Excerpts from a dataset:

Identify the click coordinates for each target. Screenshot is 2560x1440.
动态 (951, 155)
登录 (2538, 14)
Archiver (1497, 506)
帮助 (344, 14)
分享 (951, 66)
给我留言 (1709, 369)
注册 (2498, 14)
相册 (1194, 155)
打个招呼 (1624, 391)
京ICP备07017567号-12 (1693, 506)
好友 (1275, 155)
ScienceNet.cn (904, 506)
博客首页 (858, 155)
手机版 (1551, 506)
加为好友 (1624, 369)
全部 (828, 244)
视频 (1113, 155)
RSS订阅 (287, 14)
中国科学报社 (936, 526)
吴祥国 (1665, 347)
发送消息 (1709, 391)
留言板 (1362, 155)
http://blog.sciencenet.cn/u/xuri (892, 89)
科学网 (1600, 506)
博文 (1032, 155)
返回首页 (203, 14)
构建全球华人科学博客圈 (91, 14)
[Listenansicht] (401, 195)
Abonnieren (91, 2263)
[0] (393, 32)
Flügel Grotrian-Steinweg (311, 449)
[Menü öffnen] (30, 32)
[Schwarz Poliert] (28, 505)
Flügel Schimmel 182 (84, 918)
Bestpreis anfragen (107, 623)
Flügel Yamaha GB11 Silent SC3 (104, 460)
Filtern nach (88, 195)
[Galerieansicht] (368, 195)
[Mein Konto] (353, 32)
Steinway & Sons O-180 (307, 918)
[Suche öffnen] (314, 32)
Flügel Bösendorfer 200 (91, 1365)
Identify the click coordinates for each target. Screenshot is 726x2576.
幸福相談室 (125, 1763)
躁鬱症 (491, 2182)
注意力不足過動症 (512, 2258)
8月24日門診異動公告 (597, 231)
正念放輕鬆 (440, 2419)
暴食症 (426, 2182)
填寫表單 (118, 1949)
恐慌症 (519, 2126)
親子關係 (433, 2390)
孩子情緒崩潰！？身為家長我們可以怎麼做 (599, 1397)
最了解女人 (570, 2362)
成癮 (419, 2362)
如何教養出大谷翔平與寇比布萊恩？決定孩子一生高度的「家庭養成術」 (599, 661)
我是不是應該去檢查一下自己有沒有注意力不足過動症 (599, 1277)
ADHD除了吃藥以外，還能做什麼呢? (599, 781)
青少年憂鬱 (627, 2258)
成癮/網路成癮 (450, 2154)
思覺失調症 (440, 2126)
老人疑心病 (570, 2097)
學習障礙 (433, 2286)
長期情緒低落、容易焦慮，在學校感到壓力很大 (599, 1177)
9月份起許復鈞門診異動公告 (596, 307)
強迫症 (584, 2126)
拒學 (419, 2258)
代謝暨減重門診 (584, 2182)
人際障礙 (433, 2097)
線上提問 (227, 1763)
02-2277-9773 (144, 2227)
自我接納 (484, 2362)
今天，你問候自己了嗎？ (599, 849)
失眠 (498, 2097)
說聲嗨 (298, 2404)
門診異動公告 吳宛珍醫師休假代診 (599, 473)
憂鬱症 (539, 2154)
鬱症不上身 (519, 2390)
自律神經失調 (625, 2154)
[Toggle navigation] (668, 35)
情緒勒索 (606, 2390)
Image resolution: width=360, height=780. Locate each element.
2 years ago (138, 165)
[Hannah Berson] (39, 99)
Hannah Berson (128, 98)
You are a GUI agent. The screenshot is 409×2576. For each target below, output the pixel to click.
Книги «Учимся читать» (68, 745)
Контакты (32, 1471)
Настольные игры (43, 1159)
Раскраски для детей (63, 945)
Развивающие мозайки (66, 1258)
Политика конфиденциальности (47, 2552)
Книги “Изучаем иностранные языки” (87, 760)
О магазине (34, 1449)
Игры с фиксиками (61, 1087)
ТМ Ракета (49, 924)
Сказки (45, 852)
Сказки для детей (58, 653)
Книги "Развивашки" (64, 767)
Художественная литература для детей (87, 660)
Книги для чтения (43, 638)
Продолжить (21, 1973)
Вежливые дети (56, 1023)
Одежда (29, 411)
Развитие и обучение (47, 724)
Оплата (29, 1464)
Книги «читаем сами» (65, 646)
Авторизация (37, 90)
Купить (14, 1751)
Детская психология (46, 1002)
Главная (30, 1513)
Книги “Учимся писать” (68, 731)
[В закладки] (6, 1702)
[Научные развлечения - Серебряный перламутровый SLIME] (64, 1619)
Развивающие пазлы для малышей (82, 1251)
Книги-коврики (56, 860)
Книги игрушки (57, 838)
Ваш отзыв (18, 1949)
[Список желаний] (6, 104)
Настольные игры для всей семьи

§ About this exercise
Your response must consist of all the records, retyped exactly.

§ Reply to the exercise
Identify the click coordinates for each target. Screenshot is 2560x1440.
动态 (951, 155)
登录 (2538, 14)
Archiver (1497, 506)
帮助 (344, 14)
分享 (951, 66)
给我留言 (1709, 369)
注册 (2498, 14)
相册 (1194, 155)
打个招呼 (1624, 391)
京ICP备07017567号-12 (1693, 506)
好友 (1275, 155)
ScienceNet.cn (904, 506)
博客首页 (858, 155)
手机版 (1551, 506)
加为好友 (1624, 369)
全部 (828, 244)
视频 (1113, 155)
RSS订阅 (287, 14)
中国科学报社 (936, 526)
吴祥国 (1665, 347)
发送消息 (1709, 391)
留言板 (1362, 155)
http://blog.sciencenet.cn/u/xuri (892, 89)
科学网 (1600, 506)
博文 (1032, 155)
返回首页 (203, 14)
构建全球华人科学博客圈 (91, 14)
[Listenansicht] (401, 195)
Abonnieren (91, 2263)
[0] (393, 32)
Flügel Grotrian-Steinweg (311, 449)
[Menü öffnen] (30, 32)
[Schwarz Poliert] (28, 505)
Flügel Schimmel 182 (84, 918)
Bestpreis anfragen (107, 623)
Flügel Yamaha GB11 Silent SC3 (104, 460)
Filtern nach (88, 195)
[Galerieansicht] (368, 195)
[Mein Konto] (353, 32)
Steinway & Sons O-180 (307, 918)
[Suche öffnen] (314, 32)
Flügel Bösendorfer 200 (91, 1365)
Identify the click coordinates for each target. Screenshot is 726x2576.
幸福相談室 (125, 1763)
躁鬱症 (491, 2182)
注意力不足過動症 (512, 2258)
8月24日門診異動公告 (597, 231)
正念放輕鬆 (440, 2419)
暴食症 (426, 2182)
填寫表單 (118, 1949)
恐慌症 (519, 2126)
親子關係 (433, 2390)
孩子情緒崩潰！？身為家長我們可以怎麼做 (599, 1397)
最了解女人 (570, 2362)
成癮 (419, 2362)
如何教養出大谷翔平與寇比布萊恩？決定孩子一生高度的「家庭養成術」 (599, 661)
我是不是應該去檢查一下自己有沒有注意力不足過動症 (599, 1277)
ADHD除了吃藥以外，還能做什麼呢? (599, 781)
青少年憂鬱 (627, 2258)
成癮/網路成癮 (450, 2154)
思覺失調症 (440, 2126)
老人疑心病 (570, 2097)
學習障礙 (433, 2286)
長期情緒低落、容易焦慮，在學校感到壓力很大 (599, 1177)
9月份起許復鈞門診異動公告 (596, 307)
強迫症 (584, 2126)
拒學 (419, 2258)
代謝暨減重門診 (584, 2182)
人際障礙 (433, 2097)
線上提問 (227, 1763)
02-2277-9773 (144, 2227)
自我接納 (484, 2362)
今天，你問候自己了嗎？ (599, 849)
失眠 (498, 2097)
說聲嗨 (298, 2404)
門診異動公告 吳宛珍醫師休假代診 (599, 473)
憂鬱症 (539, 2154)
鬱症不上身 (519, 2390)
自律神經失調 (625, 2154)
[Toggle navigation] (668, 35)
情緒勒索 (606, 2390)
Image resolution: width=360, height=780. Locate each element.
2 years ago (138, 165)
[Hannah Berson] (39, 99)
Hannah Berson (128, 98)
You are a GUI agent. The screenshot is 409×2576. For each target below, output the pixel to click.
Книги «Учимся читать» (68, 745)
Контакты (32, 1471)
Настольные игры (43, 1159)
Раскраски для детей (63, 945)
Развивающие мозайки (66, 1258)
Политика конфиденциальности (47, 2552)
Книги “Изучаем иностранные языки” (87, 760)
О магазине (34, 1449)
Игры с фиксиками (61, 1087)
ТМ Ракета (49, 924)
Сказки (45, 852)
Сказки для детей (58, 653)
Книги "Развивашки" (64, 767)
Художественная литература для детей (87, 660)
Книги для чтения (43, 638)
Продолжить (21, 1973)
Вежливые дети (56, 1023)
Одежда (29, 411)
Развитие и обучение (47, 724)
Оплата (29, 1464)
Книги «читаем сами» (65, 646)
Авторизация (37, 90)
Купить (14, 1751)
Детская психология (46, 1002)
Главная (30, 1513)
Книги “Учимся писать” (68, 731)
[В закладки] (6, 1702)
[Научные развлечения - Серебряный перламутровый SLIME] (64, 1619)
Развивающие пазлы для малышей (82, 1251)
Книги-коврики (56, 860)
Книги игрушки (57, 838)
Ваш отзыв (18, 1949)
[Список желаний] (6, 104)
Настольные игры для всей семьи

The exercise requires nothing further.